Task description:
Filter the listing below down to the lines that contain the word "reveal", and copy each of those lines in full.

(Source data)
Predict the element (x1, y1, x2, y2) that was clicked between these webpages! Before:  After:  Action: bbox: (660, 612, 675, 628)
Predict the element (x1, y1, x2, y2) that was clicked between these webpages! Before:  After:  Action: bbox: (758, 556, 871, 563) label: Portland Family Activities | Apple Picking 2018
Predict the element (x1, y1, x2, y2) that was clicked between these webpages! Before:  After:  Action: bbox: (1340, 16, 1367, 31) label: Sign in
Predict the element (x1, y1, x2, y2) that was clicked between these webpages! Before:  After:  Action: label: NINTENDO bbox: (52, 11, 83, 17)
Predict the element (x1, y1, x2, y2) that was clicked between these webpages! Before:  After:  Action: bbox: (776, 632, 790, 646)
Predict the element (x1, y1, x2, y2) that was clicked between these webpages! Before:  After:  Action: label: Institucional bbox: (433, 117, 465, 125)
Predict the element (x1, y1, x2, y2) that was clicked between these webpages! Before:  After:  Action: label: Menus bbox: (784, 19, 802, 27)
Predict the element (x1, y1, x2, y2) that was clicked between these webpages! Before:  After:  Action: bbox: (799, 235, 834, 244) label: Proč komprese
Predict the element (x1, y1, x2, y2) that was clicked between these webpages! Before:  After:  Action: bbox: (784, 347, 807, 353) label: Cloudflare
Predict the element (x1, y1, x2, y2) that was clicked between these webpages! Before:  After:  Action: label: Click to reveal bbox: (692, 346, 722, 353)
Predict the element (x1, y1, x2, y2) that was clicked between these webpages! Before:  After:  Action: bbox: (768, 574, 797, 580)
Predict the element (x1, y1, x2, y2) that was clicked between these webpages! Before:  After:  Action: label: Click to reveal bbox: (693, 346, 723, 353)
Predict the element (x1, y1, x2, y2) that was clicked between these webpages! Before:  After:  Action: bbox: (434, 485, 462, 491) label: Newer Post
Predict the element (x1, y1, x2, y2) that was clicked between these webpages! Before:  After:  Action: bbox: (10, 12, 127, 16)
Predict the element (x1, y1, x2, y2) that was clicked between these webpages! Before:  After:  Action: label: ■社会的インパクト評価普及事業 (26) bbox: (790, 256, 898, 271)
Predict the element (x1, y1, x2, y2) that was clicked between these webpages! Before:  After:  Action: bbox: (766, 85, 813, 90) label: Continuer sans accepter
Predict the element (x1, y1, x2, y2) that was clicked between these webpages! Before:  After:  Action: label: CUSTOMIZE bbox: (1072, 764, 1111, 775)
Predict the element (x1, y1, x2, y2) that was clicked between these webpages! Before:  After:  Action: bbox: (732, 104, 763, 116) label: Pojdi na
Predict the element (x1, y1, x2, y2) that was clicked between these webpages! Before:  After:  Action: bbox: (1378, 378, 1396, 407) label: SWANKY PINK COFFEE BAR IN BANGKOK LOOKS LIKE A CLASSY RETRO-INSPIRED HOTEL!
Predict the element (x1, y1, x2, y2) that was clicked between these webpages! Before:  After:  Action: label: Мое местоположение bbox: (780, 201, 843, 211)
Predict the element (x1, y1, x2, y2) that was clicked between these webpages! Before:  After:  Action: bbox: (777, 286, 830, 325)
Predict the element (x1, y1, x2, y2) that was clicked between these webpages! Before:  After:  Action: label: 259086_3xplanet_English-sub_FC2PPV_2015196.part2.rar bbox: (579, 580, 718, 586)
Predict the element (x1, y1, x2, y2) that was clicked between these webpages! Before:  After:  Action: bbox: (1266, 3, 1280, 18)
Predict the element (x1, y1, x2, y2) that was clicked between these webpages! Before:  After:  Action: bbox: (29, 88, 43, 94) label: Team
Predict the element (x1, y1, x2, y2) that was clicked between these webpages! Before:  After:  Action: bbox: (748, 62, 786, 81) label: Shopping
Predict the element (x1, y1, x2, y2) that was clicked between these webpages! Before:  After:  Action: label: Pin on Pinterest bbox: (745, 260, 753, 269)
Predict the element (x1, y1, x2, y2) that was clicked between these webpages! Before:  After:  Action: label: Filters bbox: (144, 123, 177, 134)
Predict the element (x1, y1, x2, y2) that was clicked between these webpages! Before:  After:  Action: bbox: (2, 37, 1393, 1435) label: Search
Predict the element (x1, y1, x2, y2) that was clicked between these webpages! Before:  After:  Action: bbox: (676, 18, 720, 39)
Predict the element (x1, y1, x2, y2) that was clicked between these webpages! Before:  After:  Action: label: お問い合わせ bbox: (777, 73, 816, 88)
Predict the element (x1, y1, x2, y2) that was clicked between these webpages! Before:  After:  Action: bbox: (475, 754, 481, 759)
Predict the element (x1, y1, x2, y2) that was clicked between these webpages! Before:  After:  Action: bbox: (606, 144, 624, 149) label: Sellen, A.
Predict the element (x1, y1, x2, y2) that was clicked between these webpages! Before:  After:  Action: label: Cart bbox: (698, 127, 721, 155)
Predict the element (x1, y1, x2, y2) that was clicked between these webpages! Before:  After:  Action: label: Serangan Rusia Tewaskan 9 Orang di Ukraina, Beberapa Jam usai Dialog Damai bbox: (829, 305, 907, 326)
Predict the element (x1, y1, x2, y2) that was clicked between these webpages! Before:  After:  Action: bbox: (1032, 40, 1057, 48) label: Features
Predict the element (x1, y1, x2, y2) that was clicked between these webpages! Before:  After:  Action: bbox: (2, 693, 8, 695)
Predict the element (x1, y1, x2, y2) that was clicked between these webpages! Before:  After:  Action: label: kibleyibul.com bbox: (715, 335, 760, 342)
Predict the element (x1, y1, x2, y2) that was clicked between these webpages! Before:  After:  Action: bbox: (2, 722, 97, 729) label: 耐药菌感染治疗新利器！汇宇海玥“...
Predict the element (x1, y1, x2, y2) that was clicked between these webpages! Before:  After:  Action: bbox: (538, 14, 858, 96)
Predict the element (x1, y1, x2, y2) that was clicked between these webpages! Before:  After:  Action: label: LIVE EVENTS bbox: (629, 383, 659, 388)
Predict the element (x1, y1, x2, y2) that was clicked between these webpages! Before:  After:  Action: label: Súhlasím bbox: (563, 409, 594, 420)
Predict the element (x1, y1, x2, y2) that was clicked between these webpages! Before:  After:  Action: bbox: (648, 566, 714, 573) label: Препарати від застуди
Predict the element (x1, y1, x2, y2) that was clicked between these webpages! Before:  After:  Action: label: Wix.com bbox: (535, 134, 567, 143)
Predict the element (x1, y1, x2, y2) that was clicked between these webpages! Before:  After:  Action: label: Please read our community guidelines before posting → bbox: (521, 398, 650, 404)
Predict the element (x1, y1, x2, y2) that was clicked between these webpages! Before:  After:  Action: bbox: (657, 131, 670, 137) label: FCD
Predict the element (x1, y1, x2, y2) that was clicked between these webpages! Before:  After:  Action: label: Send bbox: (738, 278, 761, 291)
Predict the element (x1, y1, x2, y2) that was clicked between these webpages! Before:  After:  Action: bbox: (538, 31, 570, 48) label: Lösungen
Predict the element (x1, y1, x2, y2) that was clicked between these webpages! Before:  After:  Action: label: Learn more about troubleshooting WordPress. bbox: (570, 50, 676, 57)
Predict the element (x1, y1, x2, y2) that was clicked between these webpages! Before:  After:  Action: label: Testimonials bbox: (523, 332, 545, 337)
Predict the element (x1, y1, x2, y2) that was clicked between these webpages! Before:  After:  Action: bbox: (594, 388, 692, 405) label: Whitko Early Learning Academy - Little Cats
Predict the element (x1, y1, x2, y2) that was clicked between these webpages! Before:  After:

Exercise output:
Predict the element (x1, y1, x2, y2) that was clicked between these webpages! Before:  After:  Action: label: Click to reveal bbox: (692, 346, 722, 353)
Predict the element (x1, y1, x2, y2) that was clicked between these webpages! Before:  After:  Action: label: Click to reveal bbox: (693, 346, 723, 353)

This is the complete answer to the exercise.